Denis Liang was born in Portugal from a family of Chinese immigrants. Starting to draw since his childhood, Liang has experience in many disciplines in the visual arts. Through his studies in Architecture, Liang developed an eye for the vernacular architecture and design, mixed with traces of everyday life. This mixture, allow him to paint compositions of a slightly unreal world. 

However, his interest in photography is a relatively recent discovery. Indeed, he never really paid attention to it until the day when he found himself in a student dorm in Shanghai, constantly borrowing his roommates’ camera. Even if is passion was born through the contact with a foreign culture, it developed further once he found himself in his comfort places having a completely different vision.

His gaze to the surrounding is objective and sober and he uses to create minimal compositions that give a specific meaning to each element of the scene. By doing so, he creates a suspended atmosphere with many subtle but various layers of poetical interpretation.
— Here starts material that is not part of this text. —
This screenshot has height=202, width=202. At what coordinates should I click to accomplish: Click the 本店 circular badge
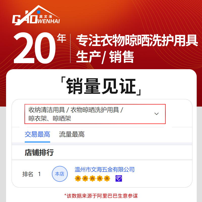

About ‘No Scale – words by Denis Liang:

When referring to the concept of scale in Architecture, one addresses dimensions of space. To feel comfortable, a room, a building, or even city should follow the scale of our being. Also looking at smaller things, objects we use everyday are designed for our comfort and ease. Scale is at the center of all our man-made surroundings.

People come to realize that the world they live in, day to day, is simultaneously tailored to them and serves as a confinement. Whatever violates this sense of scale brings us out of this perspective where we play the main character in this world. When we leave from our cloud into nature, we may feel that “feeling” when you see a mountain or a valley, the connecting with nature and the feeling of being a small part of a bigger picture.

This series of photos features the arid landscape of the Hashemite Kingdom of Jordan. From the vast deserts where you can lose yourself into the horizon, to the colossal naked-appearing mountains, the landscape abstracts easily into that of an alien (planet/world). As a matter of fact, the desert of Wadi Rum is well-known as a background for many movies whose plot unravels in other worlds.

Through finding mundane subjects, my initial attempt was to use these to scale against the deserted views. Yet when I look at the pictures again, I still find myself lost. This time, the meaning of these subjects is not to make the world more relatable and comforting to us, but to show how small we are in this world.